* PROBLEM STATEMENT *
Search the entries for the word "agent". Copy each line in which it is found.

Saved entries
------------------------------------

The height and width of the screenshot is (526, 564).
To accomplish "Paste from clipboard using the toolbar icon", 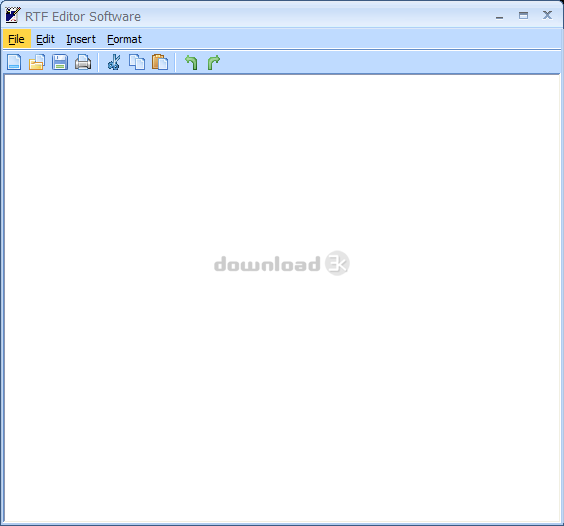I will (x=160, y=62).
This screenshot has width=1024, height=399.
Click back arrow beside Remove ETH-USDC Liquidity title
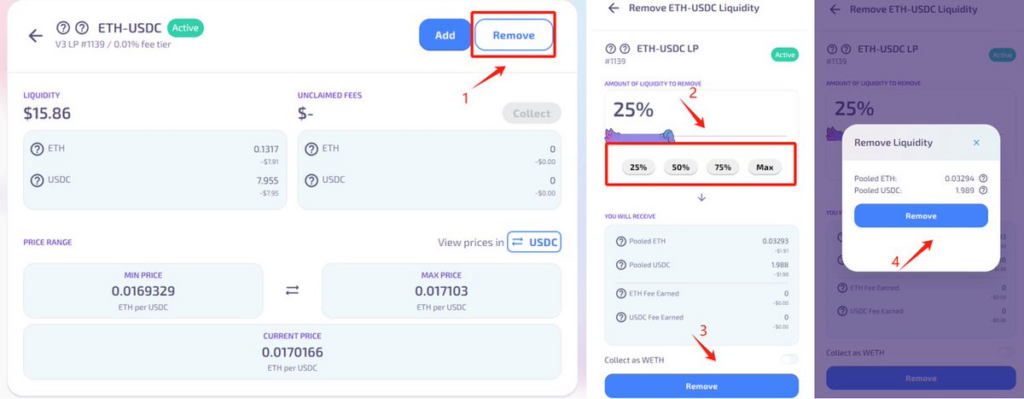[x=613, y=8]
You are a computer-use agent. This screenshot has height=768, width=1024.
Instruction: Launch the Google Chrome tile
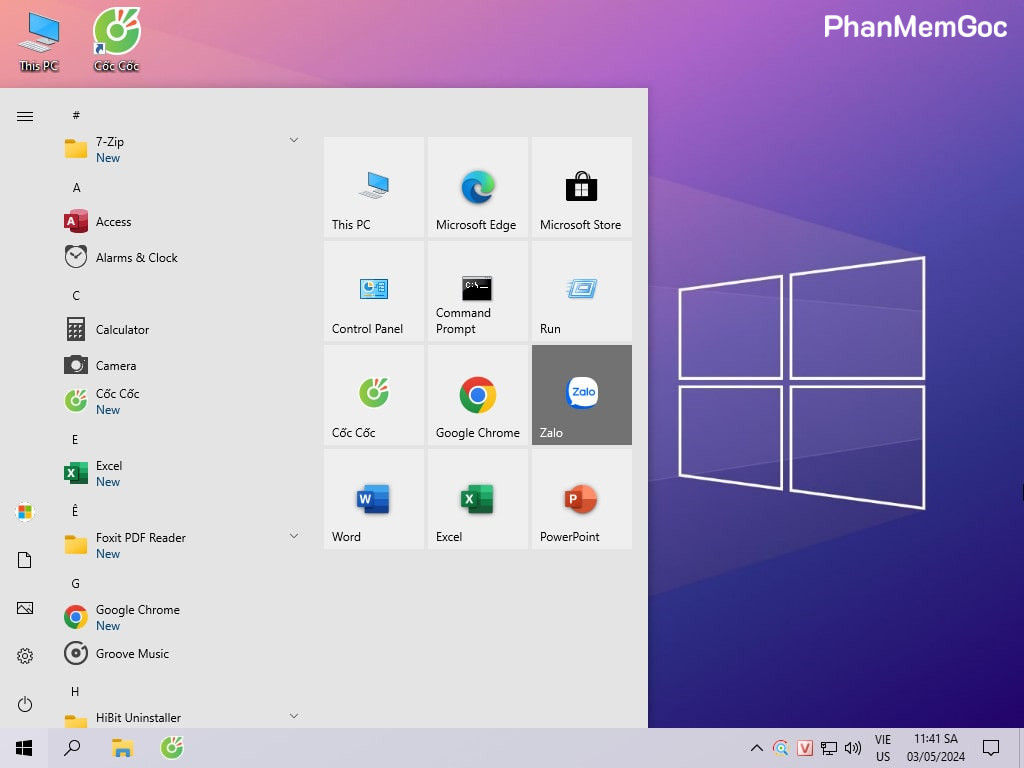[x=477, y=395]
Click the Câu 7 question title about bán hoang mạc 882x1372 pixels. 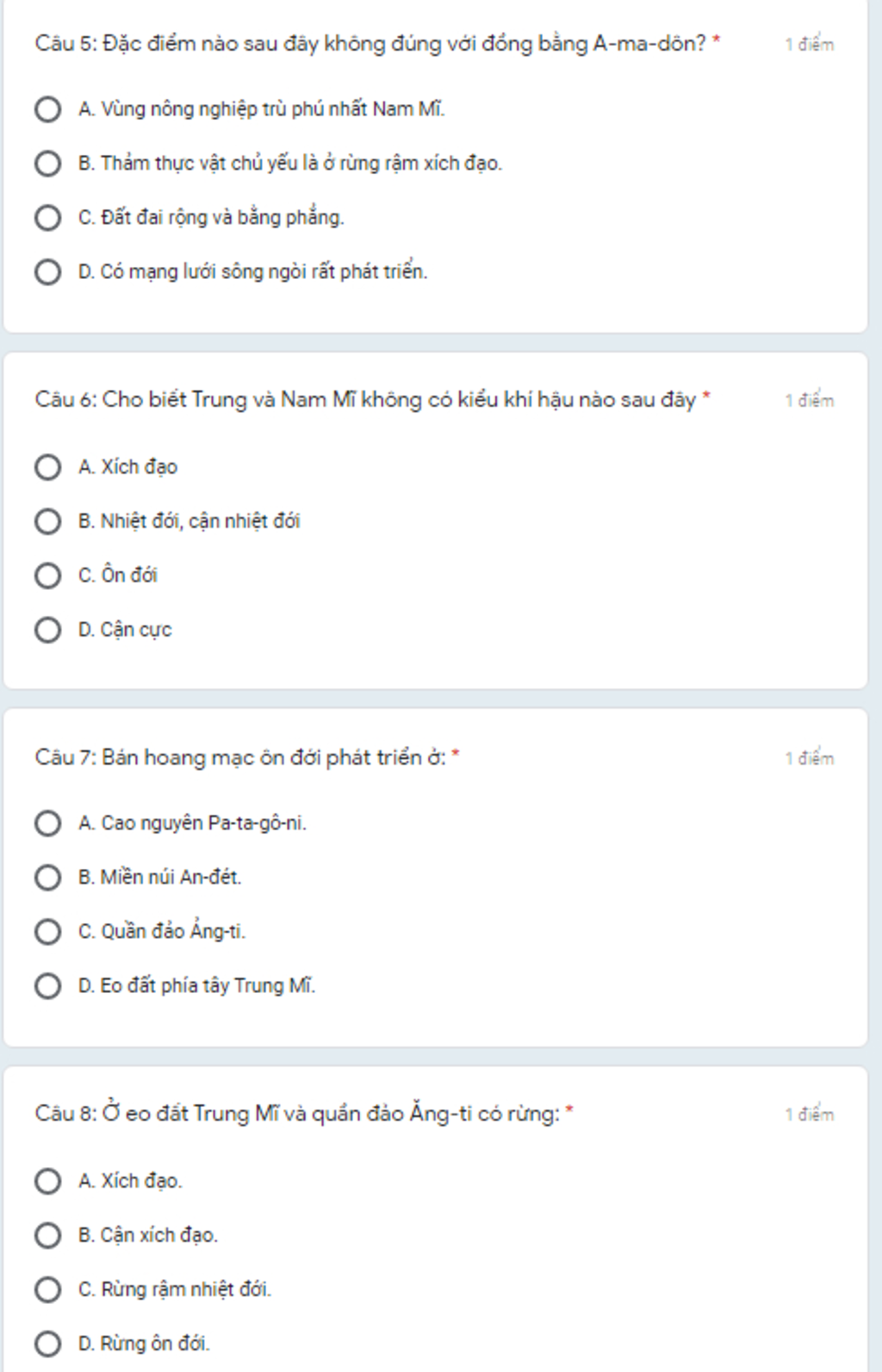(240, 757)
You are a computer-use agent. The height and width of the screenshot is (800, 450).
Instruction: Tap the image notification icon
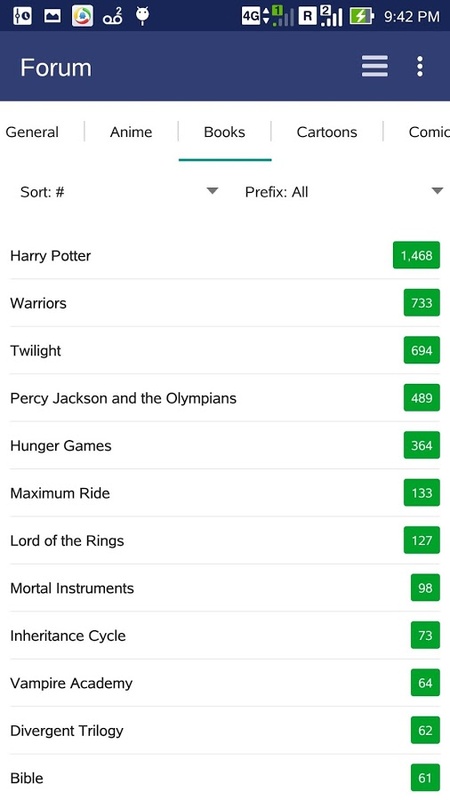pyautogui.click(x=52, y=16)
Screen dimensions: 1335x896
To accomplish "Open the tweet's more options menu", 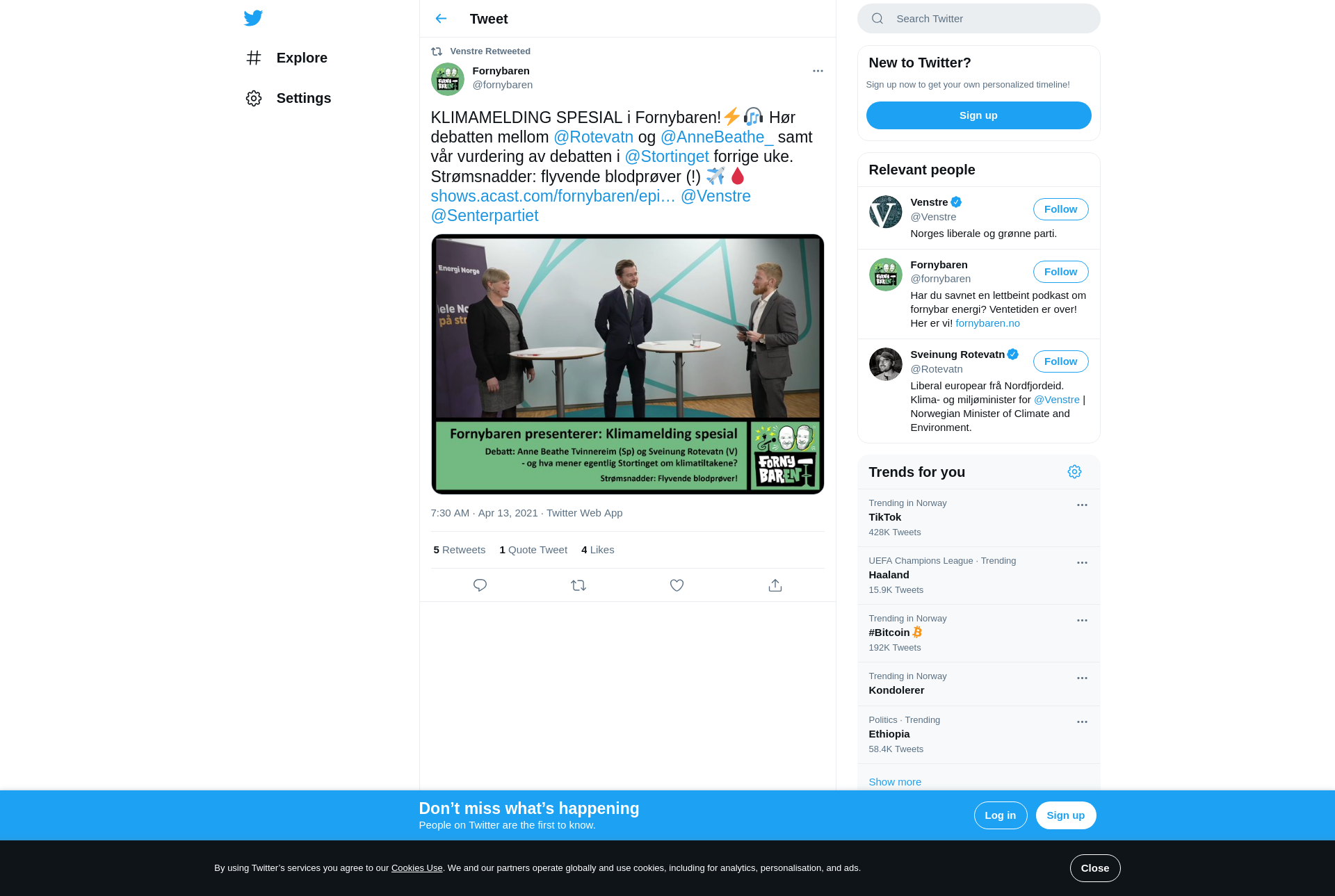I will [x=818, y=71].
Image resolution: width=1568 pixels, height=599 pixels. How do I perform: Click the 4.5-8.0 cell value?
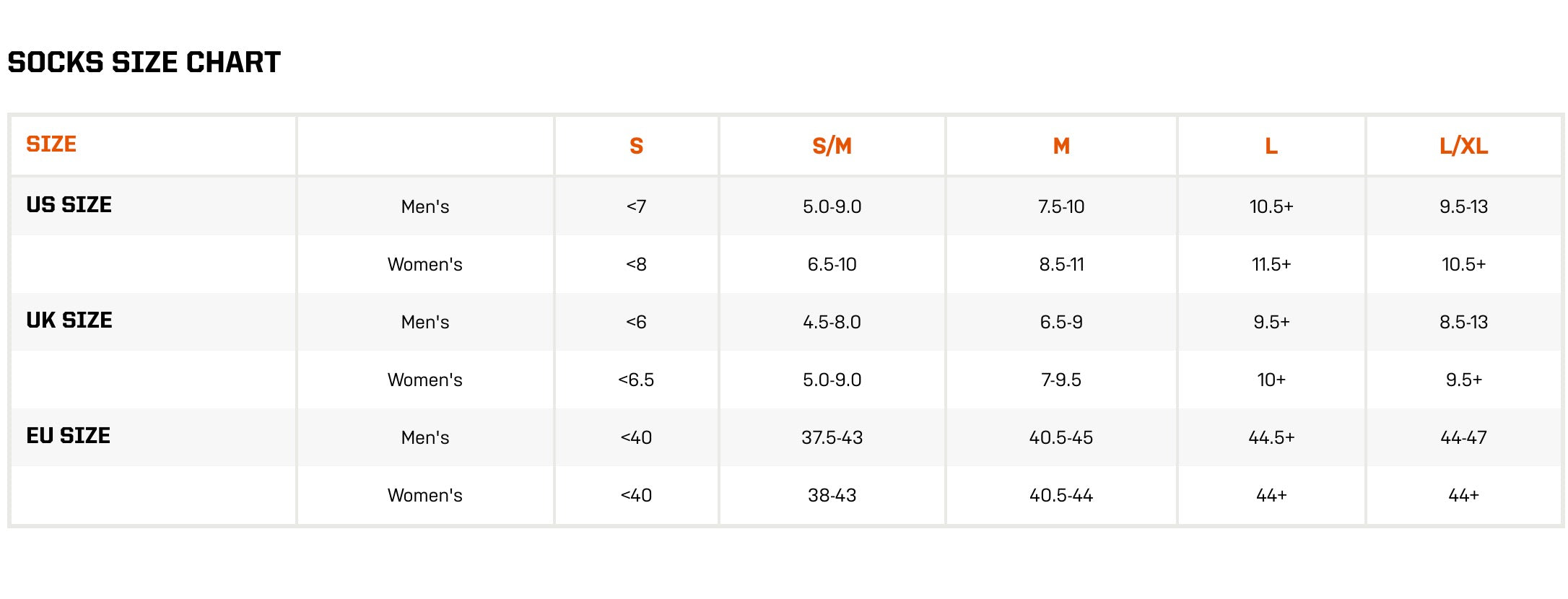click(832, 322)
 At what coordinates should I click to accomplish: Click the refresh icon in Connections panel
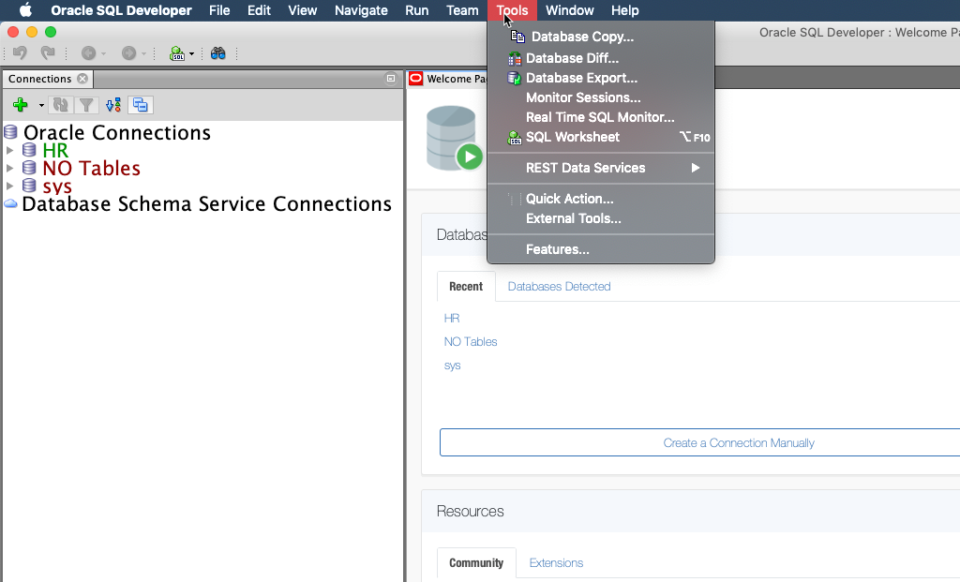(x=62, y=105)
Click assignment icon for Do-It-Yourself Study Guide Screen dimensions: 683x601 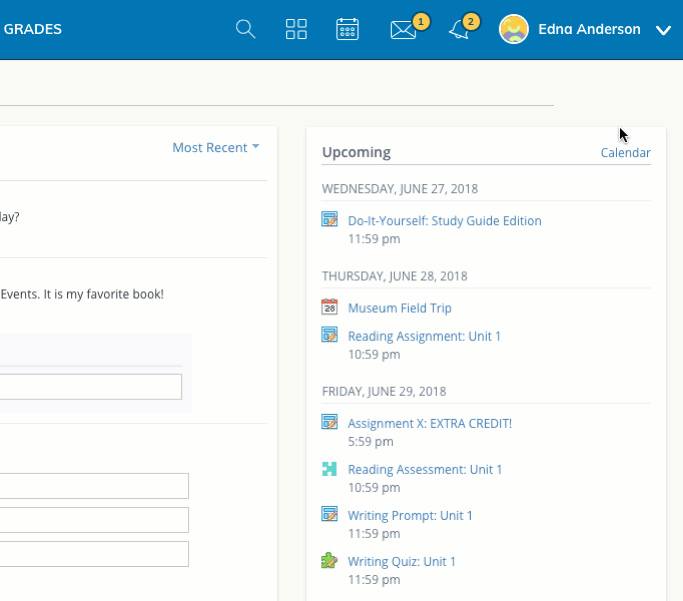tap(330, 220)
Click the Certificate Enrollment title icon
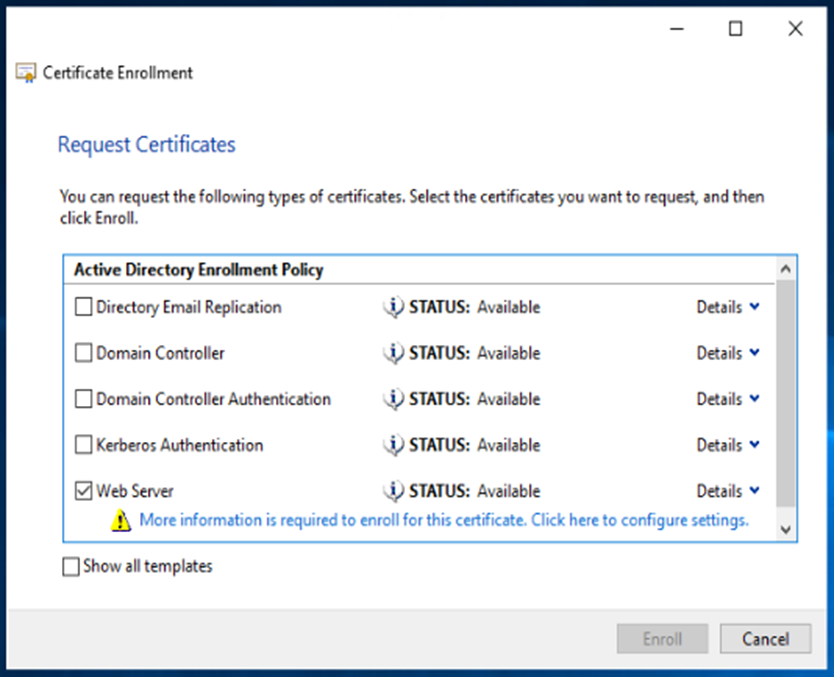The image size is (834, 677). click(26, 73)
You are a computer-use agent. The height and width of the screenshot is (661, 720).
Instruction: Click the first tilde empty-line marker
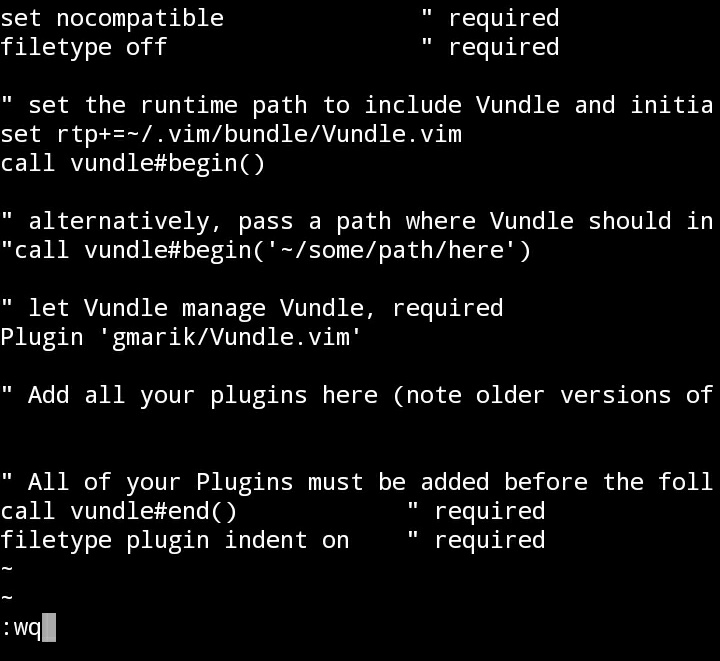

------------------------------------

* WRITTEN SOLUTION *
You are a computer-use agent. This screenshot has height=768, width=1024.
You are a computer-use agent. The height and width of the screenshot is (800, 450).
You are a computer-use agent. The height and width of the screenshot is (661, 720).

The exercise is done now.